Vegetebird / StridedTransformer-Pose3D

[TMM 2022] Exploiting Temporal Contexts with Strided Transformer for 3D Human Pose Estimation
MIT License
335 stars 37 forks source link

evaluation on those frames at the begging or the end of one video #1

Closed Albertchen98 closed 2 years ago

Albertchen98 commented 2 years ago

How did you deal with the situation when the target frame is the first one of the video? then there isn't any perceding frames to make the target frame as the 'center frame'. Or you just ignore it and start the evaluation from the 13th frame when the input sequence length is 27?
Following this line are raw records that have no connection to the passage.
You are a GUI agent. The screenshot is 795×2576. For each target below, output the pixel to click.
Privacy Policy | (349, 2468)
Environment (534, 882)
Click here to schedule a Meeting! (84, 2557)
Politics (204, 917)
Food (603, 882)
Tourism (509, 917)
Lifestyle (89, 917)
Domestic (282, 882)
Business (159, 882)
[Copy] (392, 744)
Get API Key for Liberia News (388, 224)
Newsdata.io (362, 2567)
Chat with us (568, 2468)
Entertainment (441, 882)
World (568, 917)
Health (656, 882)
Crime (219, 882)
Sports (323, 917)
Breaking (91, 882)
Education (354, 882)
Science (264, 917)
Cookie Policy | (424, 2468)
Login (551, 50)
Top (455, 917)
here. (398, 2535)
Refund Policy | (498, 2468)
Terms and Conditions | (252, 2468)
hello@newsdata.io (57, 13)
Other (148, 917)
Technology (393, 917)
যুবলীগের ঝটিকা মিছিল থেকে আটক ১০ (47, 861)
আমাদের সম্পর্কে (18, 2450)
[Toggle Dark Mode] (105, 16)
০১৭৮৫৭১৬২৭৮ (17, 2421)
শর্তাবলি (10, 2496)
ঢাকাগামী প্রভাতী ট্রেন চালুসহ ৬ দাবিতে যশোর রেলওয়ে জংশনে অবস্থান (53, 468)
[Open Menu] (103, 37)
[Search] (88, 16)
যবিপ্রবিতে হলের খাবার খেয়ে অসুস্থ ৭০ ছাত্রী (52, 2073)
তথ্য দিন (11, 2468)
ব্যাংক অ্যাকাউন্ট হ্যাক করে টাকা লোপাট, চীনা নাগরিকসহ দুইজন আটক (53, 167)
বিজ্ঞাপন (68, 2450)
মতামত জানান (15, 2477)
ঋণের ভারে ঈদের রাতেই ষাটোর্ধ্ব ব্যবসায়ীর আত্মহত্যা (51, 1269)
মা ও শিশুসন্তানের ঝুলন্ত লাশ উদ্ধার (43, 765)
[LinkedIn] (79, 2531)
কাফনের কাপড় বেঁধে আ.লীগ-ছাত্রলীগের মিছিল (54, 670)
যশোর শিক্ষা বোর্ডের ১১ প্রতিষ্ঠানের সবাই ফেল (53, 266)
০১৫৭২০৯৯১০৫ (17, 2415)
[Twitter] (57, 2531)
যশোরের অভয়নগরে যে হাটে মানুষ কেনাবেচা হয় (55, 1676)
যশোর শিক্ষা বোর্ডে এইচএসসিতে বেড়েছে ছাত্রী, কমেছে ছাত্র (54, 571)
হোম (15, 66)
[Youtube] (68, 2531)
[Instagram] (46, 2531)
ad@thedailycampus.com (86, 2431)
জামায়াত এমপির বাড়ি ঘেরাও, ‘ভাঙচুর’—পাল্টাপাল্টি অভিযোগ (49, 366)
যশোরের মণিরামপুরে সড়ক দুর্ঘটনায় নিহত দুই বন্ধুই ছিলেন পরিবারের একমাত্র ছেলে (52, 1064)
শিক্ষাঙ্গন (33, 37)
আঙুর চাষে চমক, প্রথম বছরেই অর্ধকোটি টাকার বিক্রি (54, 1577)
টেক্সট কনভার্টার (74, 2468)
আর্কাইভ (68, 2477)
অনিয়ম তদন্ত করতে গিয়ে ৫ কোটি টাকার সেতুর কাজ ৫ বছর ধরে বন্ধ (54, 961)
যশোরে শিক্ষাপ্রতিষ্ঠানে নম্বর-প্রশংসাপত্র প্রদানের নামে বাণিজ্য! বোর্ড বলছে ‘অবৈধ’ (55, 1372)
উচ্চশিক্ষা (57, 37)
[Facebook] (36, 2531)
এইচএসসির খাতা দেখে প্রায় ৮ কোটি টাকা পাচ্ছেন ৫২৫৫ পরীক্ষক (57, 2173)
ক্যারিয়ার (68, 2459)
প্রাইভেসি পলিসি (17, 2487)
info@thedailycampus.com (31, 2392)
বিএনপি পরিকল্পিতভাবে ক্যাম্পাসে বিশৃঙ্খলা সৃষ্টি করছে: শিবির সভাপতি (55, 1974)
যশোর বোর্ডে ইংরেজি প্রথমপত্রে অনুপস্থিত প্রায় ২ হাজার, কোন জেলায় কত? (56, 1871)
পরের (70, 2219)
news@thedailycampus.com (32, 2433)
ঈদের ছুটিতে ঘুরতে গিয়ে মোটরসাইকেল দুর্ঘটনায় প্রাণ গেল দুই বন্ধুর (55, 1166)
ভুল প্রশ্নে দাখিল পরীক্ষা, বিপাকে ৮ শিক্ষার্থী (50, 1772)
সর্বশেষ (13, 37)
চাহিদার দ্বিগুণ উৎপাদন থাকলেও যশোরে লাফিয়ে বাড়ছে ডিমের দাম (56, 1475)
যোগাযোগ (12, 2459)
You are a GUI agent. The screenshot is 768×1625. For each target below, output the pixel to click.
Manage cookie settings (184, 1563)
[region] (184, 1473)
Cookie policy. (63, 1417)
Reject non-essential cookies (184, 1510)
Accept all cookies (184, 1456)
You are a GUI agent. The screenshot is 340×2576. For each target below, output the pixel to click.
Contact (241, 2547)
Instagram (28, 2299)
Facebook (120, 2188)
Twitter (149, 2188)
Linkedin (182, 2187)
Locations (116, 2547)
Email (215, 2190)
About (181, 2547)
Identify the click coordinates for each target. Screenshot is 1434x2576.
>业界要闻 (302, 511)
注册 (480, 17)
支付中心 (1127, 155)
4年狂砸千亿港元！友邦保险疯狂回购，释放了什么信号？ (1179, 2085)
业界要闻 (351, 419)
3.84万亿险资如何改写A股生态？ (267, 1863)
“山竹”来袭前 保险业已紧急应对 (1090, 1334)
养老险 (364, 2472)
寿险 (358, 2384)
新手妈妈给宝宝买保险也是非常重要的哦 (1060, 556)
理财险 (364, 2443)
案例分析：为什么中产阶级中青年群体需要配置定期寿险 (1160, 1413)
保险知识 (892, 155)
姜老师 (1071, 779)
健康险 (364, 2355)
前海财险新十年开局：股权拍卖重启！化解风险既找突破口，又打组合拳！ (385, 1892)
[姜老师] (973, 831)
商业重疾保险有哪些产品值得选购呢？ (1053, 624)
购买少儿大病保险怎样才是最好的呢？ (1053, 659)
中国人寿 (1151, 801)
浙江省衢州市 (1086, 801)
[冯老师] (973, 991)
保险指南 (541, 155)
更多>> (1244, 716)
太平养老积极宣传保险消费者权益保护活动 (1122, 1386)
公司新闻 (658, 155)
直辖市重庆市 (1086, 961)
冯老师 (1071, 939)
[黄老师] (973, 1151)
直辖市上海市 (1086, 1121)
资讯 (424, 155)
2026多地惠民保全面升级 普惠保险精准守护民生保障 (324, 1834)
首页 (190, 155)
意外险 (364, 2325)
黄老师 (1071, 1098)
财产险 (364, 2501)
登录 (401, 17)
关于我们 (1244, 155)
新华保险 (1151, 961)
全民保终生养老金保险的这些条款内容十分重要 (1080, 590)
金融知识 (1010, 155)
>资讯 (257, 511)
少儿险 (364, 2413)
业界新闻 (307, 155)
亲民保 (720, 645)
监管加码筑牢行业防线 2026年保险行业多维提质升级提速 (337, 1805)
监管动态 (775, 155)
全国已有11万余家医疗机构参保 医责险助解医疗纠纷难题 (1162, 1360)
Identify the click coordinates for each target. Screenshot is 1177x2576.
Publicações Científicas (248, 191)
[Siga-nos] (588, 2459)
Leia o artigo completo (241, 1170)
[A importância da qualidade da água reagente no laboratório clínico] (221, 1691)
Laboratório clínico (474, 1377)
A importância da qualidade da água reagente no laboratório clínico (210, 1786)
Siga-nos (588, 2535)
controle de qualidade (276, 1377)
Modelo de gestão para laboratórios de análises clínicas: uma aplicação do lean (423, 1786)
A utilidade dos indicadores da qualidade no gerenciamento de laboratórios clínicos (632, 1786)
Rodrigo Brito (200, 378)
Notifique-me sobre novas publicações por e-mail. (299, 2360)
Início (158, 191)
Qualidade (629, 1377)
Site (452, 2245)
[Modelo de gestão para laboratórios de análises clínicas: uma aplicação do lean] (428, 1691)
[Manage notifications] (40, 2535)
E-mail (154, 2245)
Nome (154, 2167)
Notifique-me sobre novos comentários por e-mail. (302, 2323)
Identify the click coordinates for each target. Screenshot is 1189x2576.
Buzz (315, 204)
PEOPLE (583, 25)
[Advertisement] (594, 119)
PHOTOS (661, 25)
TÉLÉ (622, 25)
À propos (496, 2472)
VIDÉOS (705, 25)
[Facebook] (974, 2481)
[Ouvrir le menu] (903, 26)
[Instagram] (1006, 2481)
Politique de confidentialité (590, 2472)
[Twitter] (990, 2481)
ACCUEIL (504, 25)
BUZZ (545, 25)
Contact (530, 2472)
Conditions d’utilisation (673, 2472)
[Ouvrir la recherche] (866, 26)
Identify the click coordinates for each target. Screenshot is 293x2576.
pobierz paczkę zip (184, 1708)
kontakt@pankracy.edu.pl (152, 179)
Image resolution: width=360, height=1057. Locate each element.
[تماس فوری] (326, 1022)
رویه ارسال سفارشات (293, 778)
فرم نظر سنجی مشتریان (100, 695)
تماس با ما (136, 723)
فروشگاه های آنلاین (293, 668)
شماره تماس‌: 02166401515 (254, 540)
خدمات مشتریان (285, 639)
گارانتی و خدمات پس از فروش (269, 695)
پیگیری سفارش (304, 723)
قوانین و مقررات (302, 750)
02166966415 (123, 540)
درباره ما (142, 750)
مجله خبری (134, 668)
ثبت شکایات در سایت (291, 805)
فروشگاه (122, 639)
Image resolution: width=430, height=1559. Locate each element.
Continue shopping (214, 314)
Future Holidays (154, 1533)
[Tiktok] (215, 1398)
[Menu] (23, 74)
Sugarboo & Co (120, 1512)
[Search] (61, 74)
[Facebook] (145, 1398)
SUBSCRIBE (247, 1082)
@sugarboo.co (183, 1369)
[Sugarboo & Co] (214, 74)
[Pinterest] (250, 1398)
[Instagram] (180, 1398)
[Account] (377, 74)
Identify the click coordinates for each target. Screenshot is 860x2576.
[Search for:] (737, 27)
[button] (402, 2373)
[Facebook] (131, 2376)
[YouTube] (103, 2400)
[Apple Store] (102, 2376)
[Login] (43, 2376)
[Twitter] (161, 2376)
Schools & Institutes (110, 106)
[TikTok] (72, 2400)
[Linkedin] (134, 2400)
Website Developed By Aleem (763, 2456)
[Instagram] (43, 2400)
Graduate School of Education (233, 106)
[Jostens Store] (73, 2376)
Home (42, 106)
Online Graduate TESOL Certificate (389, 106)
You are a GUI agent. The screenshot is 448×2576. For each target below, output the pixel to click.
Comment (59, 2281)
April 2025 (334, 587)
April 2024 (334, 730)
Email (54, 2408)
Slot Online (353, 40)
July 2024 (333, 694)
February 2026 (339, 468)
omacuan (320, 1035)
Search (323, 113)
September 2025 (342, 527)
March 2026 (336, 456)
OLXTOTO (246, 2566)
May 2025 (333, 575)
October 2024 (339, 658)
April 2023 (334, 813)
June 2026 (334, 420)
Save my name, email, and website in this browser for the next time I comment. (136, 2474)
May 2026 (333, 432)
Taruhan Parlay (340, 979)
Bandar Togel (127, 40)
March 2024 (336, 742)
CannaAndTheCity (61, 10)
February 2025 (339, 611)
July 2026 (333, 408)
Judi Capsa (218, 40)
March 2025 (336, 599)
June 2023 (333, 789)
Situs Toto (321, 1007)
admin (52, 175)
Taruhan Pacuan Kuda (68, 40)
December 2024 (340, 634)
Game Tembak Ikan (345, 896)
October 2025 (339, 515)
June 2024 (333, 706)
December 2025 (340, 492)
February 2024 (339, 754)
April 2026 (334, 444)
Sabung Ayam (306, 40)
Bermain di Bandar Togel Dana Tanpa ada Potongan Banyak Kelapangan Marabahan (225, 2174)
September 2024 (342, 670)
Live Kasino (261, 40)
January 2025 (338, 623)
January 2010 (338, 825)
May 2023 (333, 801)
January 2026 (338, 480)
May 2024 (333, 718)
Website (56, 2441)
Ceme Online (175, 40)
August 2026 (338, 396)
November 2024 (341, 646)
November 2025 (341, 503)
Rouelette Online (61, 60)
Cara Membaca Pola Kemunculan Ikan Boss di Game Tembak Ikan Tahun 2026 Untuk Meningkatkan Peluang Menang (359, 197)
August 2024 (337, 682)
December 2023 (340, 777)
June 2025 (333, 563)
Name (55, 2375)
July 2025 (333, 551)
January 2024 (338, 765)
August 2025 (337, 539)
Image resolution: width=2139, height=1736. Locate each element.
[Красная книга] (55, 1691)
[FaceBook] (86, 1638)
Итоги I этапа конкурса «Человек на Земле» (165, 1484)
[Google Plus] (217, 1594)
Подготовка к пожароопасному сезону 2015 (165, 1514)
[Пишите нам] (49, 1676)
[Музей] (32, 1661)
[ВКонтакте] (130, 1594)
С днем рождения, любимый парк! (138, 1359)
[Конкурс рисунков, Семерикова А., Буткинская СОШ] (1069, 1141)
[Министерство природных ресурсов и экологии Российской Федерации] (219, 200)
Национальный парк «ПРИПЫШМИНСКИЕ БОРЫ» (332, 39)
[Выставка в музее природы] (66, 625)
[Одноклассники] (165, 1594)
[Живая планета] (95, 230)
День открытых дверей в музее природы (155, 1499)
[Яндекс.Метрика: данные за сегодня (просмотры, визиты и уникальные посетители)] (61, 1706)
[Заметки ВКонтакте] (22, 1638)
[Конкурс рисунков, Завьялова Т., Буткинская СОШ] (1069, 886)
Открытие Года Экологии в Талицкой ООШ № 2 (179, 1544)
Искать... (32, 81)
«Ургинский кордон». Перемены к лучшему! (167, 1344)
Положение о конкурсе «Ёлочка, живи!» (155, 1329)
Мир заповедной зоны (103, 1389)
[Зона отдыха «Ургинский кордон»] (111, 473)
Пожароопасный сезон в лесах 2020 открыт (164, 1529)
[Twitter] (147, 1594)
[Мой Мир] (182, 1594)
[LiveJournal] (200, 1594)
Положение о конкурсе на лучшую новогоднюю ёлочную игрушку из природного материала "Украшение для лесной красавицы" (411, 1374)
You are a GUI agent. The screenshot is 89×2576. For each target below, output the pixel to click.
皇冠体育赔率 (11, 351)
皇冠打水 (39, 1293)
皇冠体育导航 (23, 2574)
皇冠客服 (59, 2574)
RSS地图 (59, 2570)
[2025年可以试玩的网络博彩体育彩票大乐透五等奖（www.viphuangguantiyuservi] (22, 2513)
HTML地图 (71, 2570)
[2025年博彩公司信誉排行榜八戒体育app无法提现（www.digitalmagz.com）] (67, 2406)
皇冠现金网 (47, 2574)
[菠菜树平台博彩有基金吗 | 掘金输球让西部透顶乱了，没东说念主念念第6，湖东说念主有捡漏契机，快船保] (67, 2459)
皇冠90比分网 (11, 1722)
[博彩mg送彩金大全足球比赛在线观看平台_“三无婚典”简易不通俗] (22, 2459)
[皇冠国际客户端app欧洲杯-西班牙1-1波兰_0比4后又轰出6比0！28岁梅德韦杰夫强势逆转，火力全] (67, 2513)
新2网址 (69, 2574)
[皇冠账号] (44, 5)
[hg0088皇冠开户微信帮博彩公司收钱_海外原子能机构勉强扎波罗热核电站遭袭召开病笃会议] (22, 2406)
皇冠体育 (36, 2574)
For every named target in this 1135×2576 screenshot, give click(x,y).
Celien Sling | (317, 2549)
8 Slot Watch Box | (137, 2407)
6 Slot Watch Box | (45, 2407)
Vegetebird commented 2 years ago

Following VideoPose3D and ST-GCN, in the data preprocessing, if the target frame is the first one of the video, we pad with the edge values of array. You can refer to https://github.com/Vegetebird/StridedTransformer-Pose3D/blob/163f0cb4869ef51d7545b4c3d04ce3491a2b67e2/common/generator.py#L103.

Albertchen98 commented 2 years ago

thank you very much for the quick reply~

I found another interesting thing that the max-pooling only extracts value each stride_num[i] steps because the kernel size is set to 1, there isn't any implict 'max-pooling' operation conducted. Have you ever tried kernel size 3 and got any performance discrepancy? https://github.com/Vegetebird/StridedTransformer-Pose3D/blob/163f0cb4869ef51d7545b4c3d04ce3491a2b67e2/model/block/strided_transformer_encoder.py#L65

Vegetebird commented 2 years ago

I forget whether I have tried it, maybe you can try it~